YOUR INSTRUCTIONS:
Take the entries below and print only the lines from the one with "Click the Entrar" through the one with "The width and height of the screenshot is (830, 571).", exactly as they stand, both ends included.

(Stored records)
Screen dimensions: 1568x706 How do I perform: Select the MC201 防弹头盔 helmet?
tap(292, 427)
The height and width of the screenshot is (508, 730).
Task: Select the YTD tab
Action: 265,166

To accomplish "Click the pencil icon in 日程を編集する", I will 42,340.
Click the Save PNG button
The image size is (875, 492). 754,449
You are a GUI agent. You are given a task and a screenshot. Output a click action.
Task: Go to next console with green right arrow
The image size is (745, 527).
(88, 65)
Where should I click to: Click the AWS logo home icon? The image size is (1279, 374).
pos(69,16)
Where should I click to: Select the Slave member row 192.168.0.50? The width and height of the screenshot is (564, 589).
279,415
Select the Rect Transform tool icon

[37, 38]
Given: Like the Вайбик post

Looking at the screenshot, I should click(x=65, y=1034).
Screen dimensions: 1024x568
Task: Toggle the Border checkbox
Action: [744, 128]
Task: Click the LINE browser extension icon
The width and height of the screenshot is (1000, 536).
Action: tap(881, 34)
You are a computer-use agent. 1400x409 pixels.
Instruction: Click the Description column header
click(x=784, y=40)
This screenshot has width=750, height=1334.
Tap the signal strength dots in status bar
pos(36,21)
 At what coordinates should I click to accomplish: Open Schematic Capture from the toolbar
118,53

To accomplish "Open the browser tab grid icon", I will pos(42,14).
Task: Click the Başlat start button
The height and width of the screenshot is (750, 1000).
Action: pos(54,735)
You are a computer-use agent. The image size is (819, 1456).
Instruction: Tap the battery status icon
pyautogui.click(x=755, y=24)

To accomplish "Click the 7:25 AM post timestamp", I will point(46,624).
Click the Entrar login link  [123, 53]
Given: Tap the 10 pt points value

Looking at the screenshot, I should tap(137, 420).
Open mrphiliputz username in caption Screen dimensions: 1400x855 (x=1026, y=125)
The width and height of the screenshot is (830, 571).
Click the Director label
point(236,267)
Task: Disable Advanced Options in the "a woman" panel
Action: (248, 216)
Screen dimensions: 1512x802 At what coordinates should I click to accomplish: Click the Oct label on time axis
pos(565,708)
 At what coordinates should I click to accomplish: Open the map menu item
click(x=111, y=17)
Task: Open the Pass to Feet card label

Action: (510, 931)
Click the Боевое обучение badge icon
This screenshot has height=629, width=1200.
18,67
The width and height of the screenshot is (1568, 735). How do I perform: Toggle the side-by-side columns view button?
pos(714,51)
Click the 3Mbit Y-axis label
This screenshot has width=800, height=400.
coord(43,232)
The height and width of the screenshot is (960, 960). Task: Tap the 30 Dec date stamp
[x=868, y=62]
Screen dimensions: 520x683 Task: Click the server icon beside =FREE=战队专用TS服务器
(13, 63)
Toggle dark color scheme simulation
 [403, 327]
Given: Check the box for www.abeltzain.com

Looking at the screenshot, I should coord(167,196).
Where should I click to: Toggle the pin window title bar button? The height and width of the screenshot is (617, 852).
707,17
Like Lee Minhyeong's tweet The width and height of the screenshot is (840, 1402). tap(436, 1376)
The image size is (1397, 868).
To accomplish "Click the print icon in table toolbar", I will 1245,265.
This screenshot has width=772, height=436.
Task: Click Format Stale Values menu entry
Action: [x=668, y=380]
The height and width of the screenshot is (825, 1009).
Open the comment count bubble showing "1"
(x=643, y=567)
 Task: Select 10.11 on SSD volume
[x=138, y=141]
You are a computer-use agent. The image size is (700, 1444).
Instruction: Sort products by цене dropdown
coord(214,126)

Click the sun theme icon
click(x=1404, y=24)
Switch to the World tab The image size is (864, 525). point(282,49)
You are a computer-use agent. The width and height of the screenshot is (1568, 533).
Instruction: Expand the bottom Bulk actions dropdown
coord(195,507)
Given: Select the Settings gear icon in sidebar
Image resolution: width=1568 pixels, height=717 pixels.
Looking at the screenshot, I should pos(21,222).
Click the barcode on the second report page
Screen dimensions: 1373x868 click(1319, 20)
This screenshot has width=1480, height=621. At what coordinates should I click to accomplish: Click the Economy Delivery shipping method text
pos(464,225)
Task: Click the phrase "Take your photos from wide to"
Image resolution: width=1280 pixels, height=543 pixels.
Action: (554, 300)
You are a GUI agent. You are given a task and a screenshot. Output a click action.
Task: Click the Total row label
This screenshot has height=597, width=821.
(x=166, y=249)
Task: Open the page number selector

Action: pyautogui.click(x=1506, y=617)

RESULT OF THE TASK:
Click the Entrar login link  [123, 53]
Given: Tap the 10 pt points value

Looking at the screenshot, I should tap(137, 420).
Open mrphiliputz username in caption Screen dimensions: 1400x855 (x=1026, y=125)
The width and height of the screenshot is (830, 571).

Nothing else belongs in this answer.